Reading level: Young Adults, 15-18
Maturity level: 6 (ages 15-18)
A ruined castle broods over the Island of Arcadia, and over the island arches a parchment sky. Arcadia has been separated from the real world by the Great Sundering, which occurred 900 years before our story begins. That’s when the prince of demons, known as the “Gentle Lord,” attacked the peaceful kingdom for reasons unknown and established himself as suzerain of the now-enclosed world. He demands tribute, and that’s where our heroine comes in: “I was raised to marry a monster.” That is, Princess Nyx was pledged to the Gentle Lord in return for a favor to her father, which turned out to be a curse. Now she hates everybody—her twin sister (who didn’t get offered to a demon), selfish father, deceased mother, and most of all her betrothed, whom she will not meet until her wedding night, when she expects to be killed after she is ravished–unless she kills him first. You see why we’re deep in YA territory.
The story is scaffolded by a complicated mix of myth and legend, but the plot is simple: reluctant bride falls in love with her unexpectedly-charming husband, fears adversity from self and family.
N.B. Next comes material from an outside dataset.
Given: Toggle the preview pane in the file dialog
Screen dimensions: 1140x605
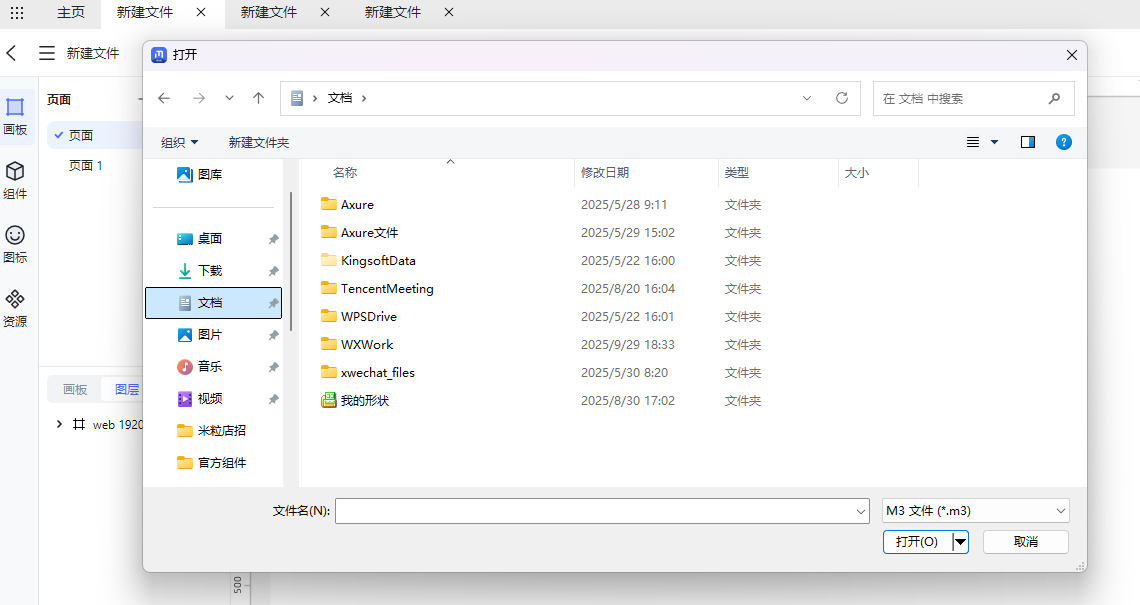Looking at the screenshot, I should pyautogui.click(x=1027, y=142).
The publisher compares it to “Beauty and the Beast,” but it has more in common with Cupid and Psyche, or the more recent version of that story, C. S. Lewis’ Till We Have Faces (which the author acknowledges as a primary inspiration). The novel’s great strengths are description and character interaction, but it’s not for everybody. The writing is a little too gorgeous and the romantic, heavy-breathing angle too consuming. But it’s written from a perspective very rare in the YA world—an intensely moral, even Christian one, in which our own desires can deceive us and wrongs done by others don’t absolve us. Nyx’s noble impulses war with her selfish ones (sometimes to a fault), but her ability to face up to her own sins wins her husband’s admiration and eventually his love. But is he really a demon? I sense a sequel coming.
Overall value: 3.5 (out of 5)
- Worldview/moral value: 4
- Artistic value: 3.5
Cautions: sexuality (not graphic), supernatural (demons and demonic activity), violence
Audience: older teens, girls
Recommended use: discussion starter, independent reading
Literary element: How would this story be different if it were told in third person?
Thematic element: What do the mythical references contribute to the story—if anything?
Worldview element: On p. 204, Nyx asks her husband, “Do you think, if you can condemn the whole world, that will make you guiltless?” What does she mean? Could this question be seen as a theme for the whole book?